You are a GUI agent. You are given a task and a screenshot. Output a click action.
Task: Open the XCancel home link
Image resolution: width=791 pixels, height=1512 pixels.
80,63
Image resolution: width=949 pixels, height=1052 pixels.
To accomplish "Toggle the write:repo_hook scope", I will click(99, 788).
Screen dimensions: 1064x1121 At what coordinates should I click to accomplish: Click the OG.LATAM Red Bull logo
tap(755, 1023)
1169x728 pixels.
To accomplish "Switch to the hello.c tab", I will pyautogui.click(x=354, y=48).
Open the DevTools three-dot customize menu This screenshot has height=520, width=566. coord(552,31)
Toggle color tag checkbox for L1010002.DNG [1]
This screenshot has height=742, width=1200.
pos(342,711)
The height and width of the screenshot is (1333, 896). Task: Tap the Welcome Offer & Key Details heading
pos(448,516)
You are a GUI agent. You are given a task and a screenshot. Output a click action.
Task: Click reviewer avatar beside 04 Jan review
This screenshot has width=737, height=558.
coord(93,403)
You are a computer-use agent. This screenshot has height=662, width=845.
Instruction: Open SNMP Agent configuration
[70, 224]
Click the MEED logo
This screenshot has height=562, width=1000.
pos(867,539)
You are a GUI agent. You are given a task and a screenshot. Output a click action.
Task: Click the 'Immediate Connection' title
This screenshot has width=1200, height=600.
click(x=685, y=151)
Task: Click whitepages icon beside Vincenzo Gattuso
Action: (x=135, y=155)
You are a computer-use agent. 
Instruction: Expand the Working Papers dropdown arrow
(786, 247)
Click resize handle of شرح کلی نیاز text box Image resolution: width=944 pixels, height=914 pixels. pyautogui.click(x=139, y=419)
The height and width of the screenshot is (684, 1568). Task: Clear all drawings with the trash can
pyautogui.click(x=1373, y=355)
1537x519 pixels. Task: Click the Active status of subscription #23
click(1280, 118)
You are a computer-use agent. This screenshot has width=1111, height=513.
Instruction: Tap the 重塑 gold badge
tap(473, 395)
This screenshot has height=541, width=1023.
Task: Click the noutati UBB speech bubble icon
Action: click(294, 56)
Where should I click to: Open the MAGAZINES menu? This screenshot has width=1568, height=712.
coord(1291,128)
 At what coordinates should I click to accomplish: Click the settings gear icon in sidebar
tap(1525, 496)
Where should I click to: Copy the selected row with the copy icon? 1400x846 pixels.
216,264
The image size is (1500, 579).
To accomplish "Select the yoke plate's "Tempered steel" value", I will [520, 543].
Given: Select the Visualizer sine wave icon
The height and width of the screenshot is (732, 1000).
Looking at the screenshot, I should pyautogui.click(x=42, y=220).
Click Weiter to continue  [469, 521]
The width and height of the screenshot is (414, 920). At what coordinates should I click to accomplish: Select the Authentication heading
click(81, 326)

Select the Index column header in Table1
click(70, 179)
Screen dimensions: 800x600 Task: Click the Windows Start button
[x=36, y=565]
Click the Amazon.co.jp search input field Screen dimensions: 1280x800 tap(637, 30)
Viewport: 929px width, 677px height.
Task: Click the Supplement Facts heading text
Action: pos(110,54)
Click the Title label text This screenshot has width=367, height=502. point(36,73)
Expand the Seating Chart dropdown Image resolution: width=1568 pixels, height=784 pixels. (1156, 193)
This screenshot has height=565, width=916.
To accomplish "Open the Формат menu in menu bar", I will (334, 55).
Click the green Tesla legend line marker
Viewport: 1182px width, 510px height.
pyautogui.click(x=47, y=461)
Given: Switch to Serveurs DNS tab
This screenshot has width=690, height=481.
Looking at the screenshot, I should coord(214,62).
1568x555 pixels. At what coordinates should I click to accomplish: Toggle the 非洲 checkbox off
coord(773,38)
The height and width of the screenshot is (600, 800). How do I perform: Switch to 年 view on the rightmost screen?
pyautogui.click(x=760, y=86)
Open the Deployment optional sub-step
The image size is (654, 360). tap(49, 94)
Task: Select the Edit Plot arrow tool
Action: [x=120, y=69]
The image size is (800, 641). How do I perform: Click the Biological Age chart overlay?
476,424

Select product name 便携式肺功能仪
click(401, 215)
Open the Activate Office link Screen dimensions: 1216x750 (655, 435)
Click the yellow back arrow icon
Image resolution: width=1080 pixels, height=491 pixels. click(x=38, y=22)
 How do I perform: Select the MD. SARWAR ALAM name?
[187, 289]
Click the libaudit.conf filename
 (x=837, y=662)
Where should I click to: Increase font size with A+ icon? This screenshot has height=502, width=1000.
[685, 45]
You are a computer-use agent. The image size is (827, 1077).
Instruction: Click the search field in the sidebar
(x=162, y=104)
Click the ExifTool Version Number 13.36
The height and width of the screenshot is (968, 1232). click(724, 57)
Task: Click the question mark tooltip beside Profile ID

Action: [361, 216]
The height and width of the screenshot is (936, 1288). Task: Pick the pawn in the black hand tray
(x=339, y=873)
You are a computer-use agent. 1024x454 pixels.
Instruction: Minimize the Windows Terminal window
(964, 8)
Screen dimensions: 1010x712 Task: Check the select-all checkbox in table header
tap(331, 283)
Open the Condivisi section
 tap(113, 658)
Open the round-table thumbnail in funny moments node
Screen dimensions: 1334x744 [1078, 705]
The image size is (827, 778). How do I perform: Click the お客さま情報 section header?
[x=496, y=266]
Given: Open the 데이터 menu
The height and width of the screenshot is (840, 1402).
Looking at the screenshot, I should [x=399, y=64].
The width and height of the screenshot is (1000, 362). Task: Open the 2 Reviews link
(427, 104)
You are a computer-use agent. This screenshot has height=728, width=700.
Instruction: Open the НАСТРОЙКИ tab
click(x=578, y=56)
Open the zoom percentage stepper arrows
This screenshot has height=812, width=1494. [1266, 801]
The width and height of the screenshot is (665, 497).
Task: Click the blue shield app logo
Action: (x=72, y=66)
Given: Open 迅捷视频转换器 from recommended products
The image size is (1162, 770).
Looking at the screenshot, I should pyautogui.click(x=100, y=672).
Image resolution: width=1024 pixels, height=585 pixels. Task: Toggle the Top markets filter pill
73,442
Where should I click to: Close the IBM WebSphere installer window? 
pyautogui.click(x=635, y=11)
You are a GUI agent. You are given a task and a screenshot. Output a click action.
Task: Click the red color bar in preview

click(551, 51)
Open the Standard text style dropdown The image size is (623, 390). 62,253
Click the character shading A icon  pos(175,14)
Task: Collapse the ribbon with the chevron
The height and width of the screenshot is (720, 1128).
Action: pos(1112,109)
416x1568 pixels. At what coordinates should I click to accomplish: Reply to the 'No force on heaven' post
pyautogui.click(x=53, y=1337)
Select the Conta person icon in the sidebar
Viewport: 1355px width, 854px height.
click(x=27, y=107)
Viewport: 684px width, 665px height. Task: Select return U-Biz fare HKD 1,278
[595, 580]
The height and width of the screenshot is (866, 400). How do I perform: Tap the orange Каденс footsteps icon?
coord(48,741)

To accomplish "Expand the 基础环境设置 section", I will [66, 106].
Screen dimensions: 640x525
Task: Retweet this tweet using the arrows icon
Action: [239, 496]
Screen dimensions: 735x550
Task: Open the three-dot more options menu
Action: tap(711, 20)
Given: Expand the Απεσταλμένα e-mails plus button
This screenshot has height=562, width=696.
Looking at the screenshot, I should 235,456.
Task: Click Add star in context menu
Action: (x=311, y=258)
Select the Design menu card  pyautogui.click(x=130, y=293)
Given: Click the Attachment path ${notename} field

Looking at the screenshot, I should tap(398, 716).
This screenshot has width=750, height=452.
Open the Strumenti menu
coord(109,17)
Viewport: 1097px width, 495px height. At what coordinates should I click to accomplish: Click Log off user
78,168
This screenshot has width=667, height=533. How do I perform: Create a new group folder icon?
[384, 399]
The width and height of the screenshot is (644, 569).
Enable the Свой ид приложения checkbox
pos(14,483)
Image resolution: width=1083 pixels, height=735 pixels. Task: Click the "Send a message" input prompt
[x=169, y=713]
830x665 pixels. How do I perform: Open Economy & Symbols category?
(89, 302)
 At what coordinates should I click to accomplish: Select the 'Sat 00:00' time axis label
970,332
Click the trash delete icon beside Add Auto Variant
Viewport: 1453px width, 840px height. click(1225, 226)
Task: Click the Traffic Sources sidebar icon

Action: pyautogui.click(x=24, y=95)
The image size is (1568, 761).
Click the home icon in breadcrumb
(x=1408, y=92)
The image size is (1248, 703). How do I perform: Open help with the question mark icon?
-------------------------
PROBLEM TO SOLVE:
Your task is to transcribe, with no changes, only the lines of the listing above that lie between the line holding "The image size is (827, 778)." and the line holding "Click the character", inclusive.

ANSWER:
The image size is (827, 778). How do I perform: Click the お客さま情報 section header?
[x=496, y=266]
Given: Open the 데이터 menu
The height and width of the screenshot is (840, 1402).
Looking at the screenshot, I should [x=399, y=64].
The width and height of the screenshot is (1000, 362). Task: Open the 2 Reviews link
(427, 104)
You are a computer-use agent. This screenshot has height=728, width=700.
Instruction: Open the НАСТРОЙКИ tab
click(x=578, y=56)
Open the zoom percentage stepper arrows
This screenshot has height=812, width=1494. [1266, 801]
The width and height of the screenshot is (665, 497).
Task: Click the blue shield app logo
Action: (x=72, y=66)
Given: Open 迅捷视频转换器 from recommended products
The image size is (1162, 770).
Looking at the screenshot, I should pyautogui.click(x=100, y=672).
Image resolution: width=1024 pixels, height=585 pixels. Task: Toggle the Top markets filter pill
73,442
Where should I click to: Close the IBM WebSphere installer window? 
pyautogui.click(x=635, y=11)
You are a GUI agent. You are given a task and a screenshot. Output a click action.
Task: Click the red color bar in preview

click(551, 51)
Open the Standard text style dropdown The image size is (623, 390). 62,253
Click the character shading A icon  pos(175,14)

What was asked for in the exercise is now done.